> _Selected passage_:
EU Referendum


Afghanistan: vulnerabilities compared


24/08/2021




The Taliban is warning that any extension to the Biden's 31 August deadline for ending the airlift from Kabul would cross a red line that will lead to "consequences". This has the Guardian pontificating that the prospect of the Taliban wielding an effective veto on this matter, while the west haplessly ponders its options, "is a measure of the stunning strategic failure that has taken place".

It is easy in this context, though, to highlight the weakness of the coalition position. Large, ponderous military jets taking off are an easy target and it would be relatively easy for Taliban fighters to bring one down, or target the runway with mortars or other weapons, so as to make the airport unusable.

In so doing, the Taliban would exploit the inherent western respect for human life, knowing that the coalition powers would be reluctant to risk the lives of refugees and others in vulnerable aircraft which could get shot down on take-off, with appalling results.

But, to interpret western caution in this respect as weakness would be a mistake. Any ruthless group, with neither conscience nor respect for human life, can temporarily exploit their power over life and death, but this is not necessarily a winning strategy over the longer term.

And it is in this longer term – and not very much longer – that the Taleban are extremely vulnerable, and more so if any action of their over the evacuation period gives rise to significant loss of life. The response might not be measured in terms of bullets and bombs – not immediately, anyway – but response there will be to any outrage, and there will be no happy outcome.

> _Data_:
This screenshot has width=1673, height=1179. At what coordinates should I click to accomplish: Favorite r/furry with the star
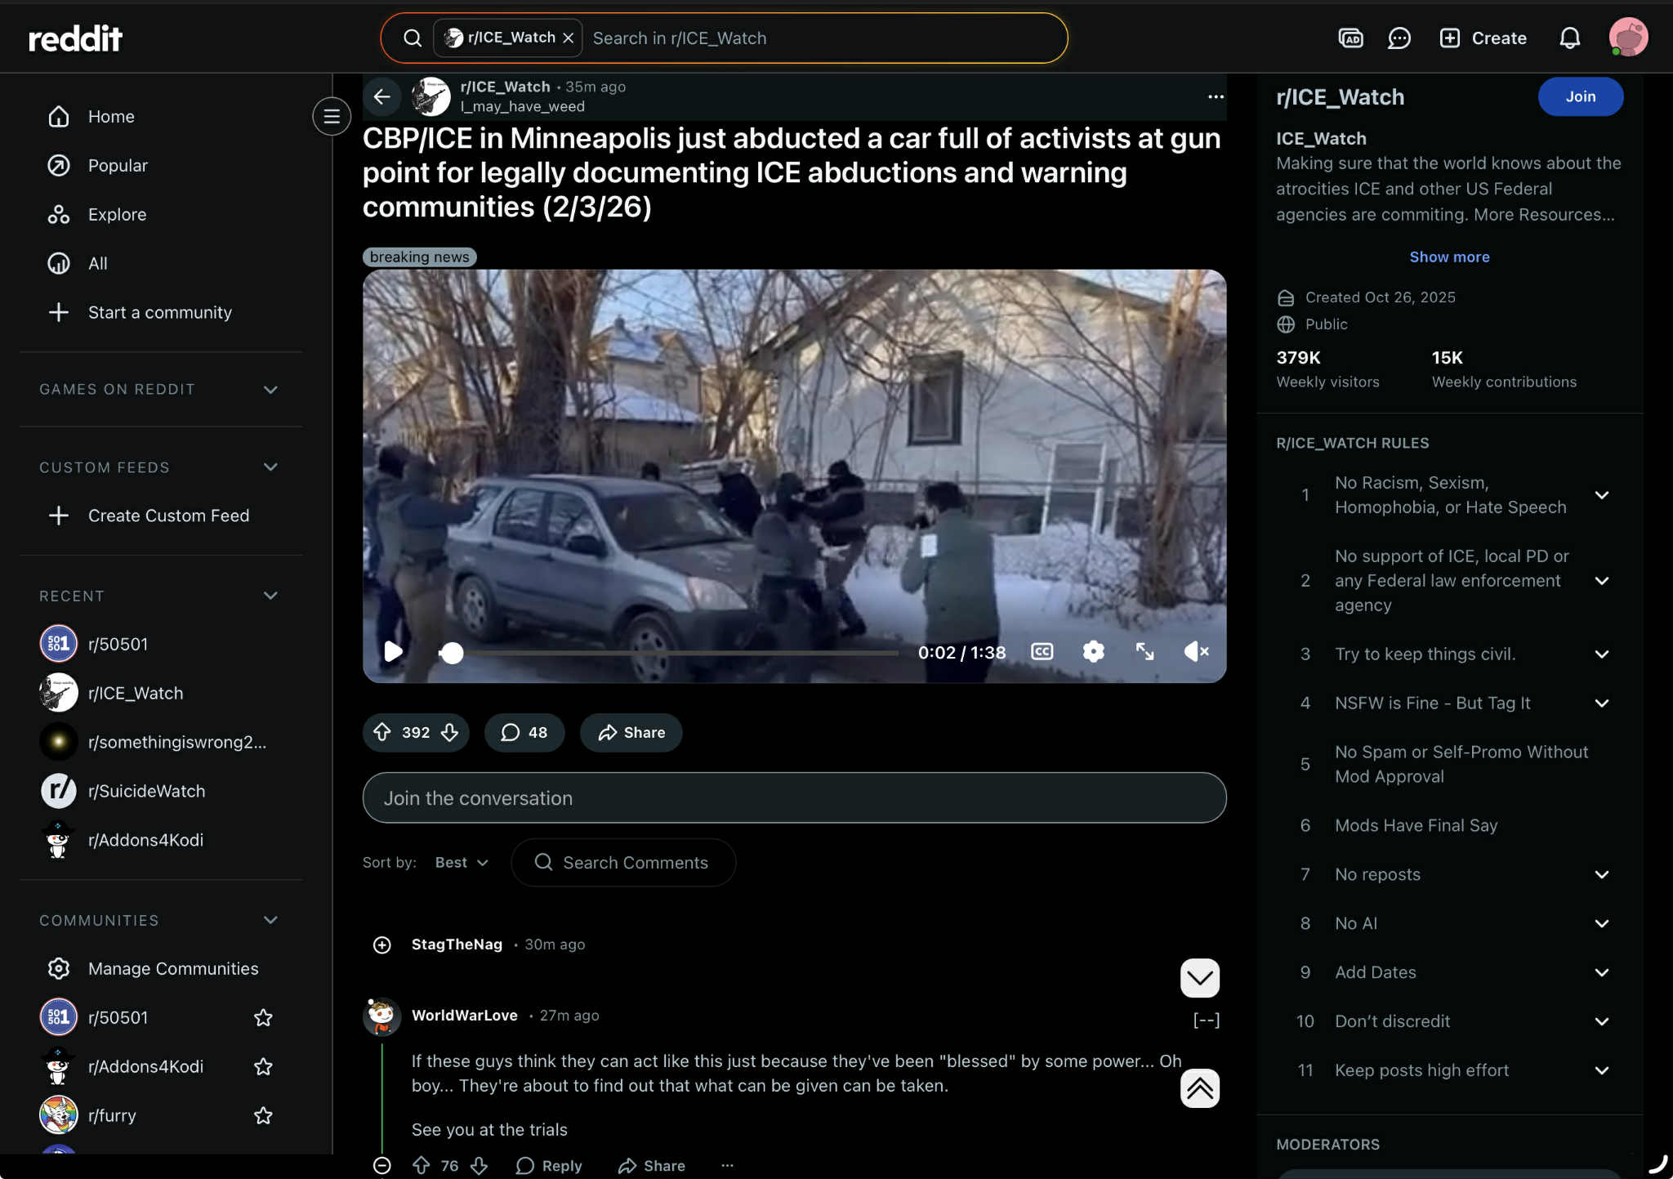(x=263, y=1115)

> _What to work on_: Can you pick up the article on the Taliban and the Kabul airlift after its last sentence and carry it on? These lines were drawn from a different source than the article on Afghanistan.

> _Exercise output_:
One only has to look at the immediate US response to its defeat in Vietnam, and the years of isolation that nation suffered, to appreciate that power can be exerted in many different ways, the net effects of which can be as deadly as the bullet or the bomb.

Here, as I touched on recently, Afghanistan is in a vulnerable position, on the brink of economic collapse and facing a humanitarian crisis.

The US might walk away humiliated from a rebuff, but its people will survive. Many Afghans might not and, in the stresses that arise, the Taliban themselves may not survive the experience. Tweaking the nose of the United States is not the brightest of ideas for a group seeking to govern a nation with its own, multiple and pressing vulnerabilities.

Oddly, the nature of those vulnerabilities is best expressed in the Guardian, the very newspaper which seeks to portray the west as "hapless" – and I have looked elsewhere, including the Hindustan Times which makes some interesting observations.

On the economic front, the Guardian published a piece online on Sunday afternoon, expanding on the points I had raised earlier in the day.

The paper talked of Afghanistan facing a potentially "catastrophic perfect storm" of bank closures and shortages of hard currency on top of the suspension of money transfers by companies that sustain the key flow of remittances to Afghans from abroad by family members.

With ATMs in cities emptied, and banks and the main Sarai Shahzada financial exchange in Kabul still closed, the paper said, the country has faced a series of economic shocks since the Taliban seized power a week ago.

Continuing with the detail, the paper then told us that, without access to $9 billion (£6.6 billion) in frozen central bank reserves, which are held in the US, and with a crucial delivery of dollars cancelled as the former government collapsed, ordinary Afghans are already confronted with rising prices for basic goods as the value of the afghani has dropped even as they have started to run low on cash.

Salaries for government workers, many of whom are in hiding since the Taliban takeover, are unpaid, while queues formed at banks to withdraw savings during the former government’s collapse. And with that came the warning of "experts" about the risk of hyperinflation and increased hardship in the already impoverished country.

In its latest offering, published yesterday evening, the paper conveys a warning by the UN's World Food Programme (WFP) that Afghanistan could start to run out of food by September.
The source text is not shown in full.